 Friday, August 15, 2003

We need to be in New York City (my wife has a conference to go to there). We're in Bangor, Maine now. We were going to fly, but may drive to avoid potential problems at airports due to the blackouts. I made a deal with my wife whereby she'll do a lot of the driving while I try and get some work done on my laptop in the passenger seat. We have a nanny for our kids, and she'll be coming too and will keep the kids as entertained as possible during the drive. Somehow this is not a plan I have confidence will be executed smoothly. Maybe the idea of a two-year-old and a five-year-old sitting in a car for a 9 hour drive has something to do with. (Just kidding. The fact, as most parents know, is that it will be insane!)

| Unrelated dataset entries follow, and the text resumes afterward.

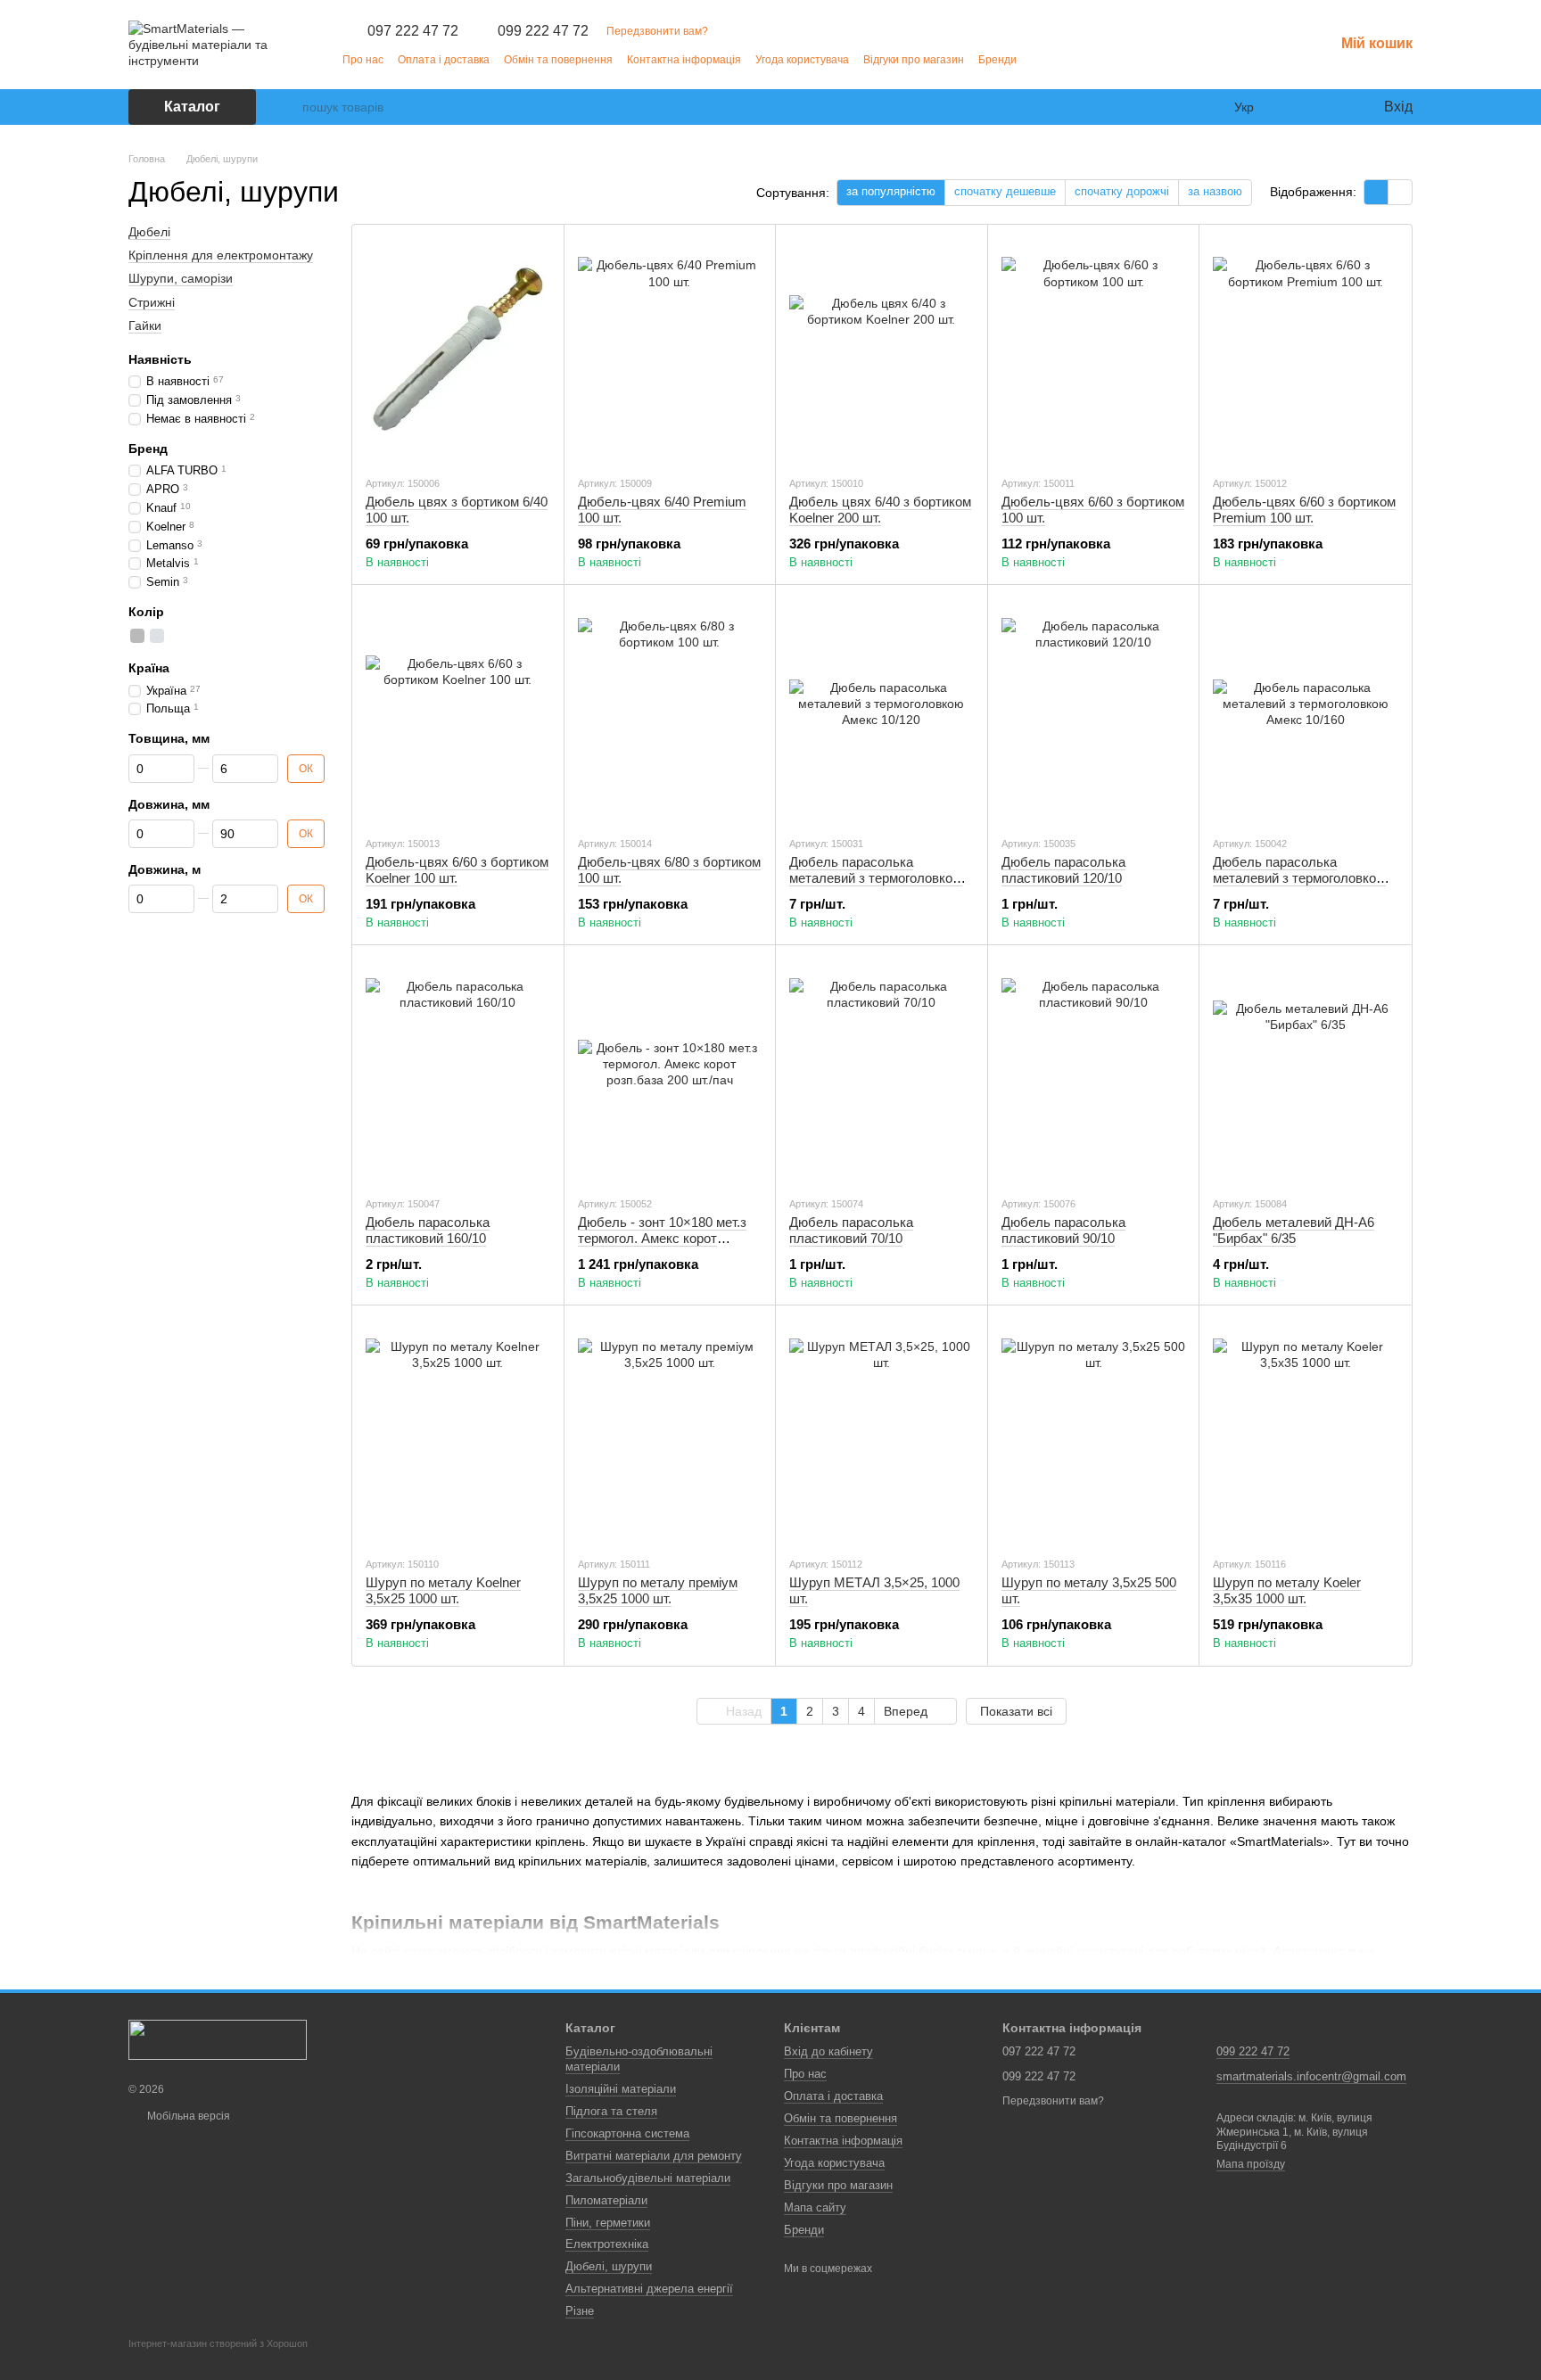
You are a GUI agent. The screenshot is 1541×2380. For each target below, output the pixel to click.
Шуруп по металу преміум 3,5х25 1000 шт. (658, 1590)
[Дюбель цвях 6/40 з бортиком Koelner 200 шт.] (881, 349)
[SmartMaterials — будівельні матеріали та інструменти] (217, 2039)
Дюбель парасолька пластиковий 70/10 (851, 1230)
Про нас (362, 60)
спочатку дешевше (1005, 191)
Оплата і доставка (444, 60)
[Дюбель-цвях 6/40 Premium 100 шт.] (670, 349)
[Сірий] (137, 636)
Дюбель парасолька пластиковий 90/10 (1063, 1230)
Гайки (144, 325)
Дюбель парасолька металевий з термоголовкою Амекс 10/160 (1299, 878)
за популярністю (890, 191)
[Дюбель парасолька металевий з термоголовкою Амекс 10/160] (1305, 709)
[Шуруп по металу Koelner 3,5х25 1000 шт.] (458, 1430)
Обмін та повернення (558, 60)
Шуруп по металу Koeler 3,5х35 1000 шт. (1287, 1590)
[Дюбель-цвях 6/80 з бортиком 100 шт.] (670, 709)
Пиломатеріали (606, 2200)
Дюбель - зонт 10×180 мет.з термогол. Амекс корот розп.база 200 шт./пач (662, 1238)
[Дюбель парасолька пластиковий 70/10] (881, 1070)
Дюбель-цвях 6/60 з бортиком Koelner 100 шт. (457, 869)
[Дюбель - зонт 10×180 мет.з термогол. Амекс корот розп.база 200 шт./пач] (670, 1070)
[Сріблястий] (157, 636)
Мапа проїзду (1250, 2164)
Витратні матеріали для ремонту (653, 2155)
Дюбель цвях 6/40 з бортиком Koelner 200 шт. (880, 509)
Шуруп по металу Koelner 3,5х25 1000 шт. (443, 1590)
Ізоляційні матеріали (620, 2089)
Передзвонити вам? (657, 31)
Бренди (997, 60)
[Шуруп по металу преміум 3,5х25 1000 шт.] (670, 1430)
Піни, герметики (607, 2222)
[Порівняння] (1297, 107)
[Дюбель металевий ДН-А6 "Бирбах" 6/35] (1305, 1070)
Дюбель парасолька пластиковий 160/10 (428, 1230)
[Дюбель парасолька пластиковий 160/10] (458, 1070)
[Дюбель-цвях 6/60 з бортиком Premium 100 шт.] (1305, 349)
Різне (579, 2311)
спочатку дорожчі (1122, 191)
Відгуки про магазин (913, 60)
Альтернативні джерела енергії (649, 2288)
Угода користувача (802, 60)
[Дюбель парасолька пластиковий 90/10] (1093, 1070)
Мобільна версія (187, 2116)
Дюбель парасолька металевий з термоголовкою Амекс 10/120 (875, 878)
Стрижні (151, 301)
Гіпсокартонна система (627, 2133)
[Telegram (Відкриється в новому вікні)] (1041, 59)
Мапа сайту (815, 2207)
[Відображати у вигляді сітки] (1376, 192)
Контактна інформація (684, 60)
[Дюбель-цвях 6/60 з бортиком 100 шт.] (1093, 349)
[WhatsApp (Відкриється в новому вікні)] (1084, 59)
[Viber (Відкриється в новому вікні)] (1063, 59)
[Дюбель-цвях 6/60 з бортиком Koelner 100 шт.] (458, 709)
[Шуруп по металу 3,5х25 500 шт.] (1093, 1430)
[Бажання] (1332, 107)
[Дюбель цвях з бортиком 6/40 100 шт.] (458, 349)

I've been working on my chi-square-based statistical approach for text classification lately, which is one reason I haven't been posting as frequently. Up to now, I have done none of the comparative testing on the approach. I've just made suggestions for using the calculations for spam filtering, mostly to Greg Louis of Bogofilter and Tim Peters of Spambayes, and they've been kind enough to try them out and tune them (and Tim made a critical suggestion about the advantage of using the middle range of values for knowing when the classifier is unsure).

But Greg sent me a substantial spam/ham database a while back, and I coded the algorithm so for the first time I have a test bed. (It's written in Python.) I've been able to try out some ideas I've been toying with in my mind for months. In this testing, it appears that they do indeed improve the algorithm. When I got a chance I'll post the specifics.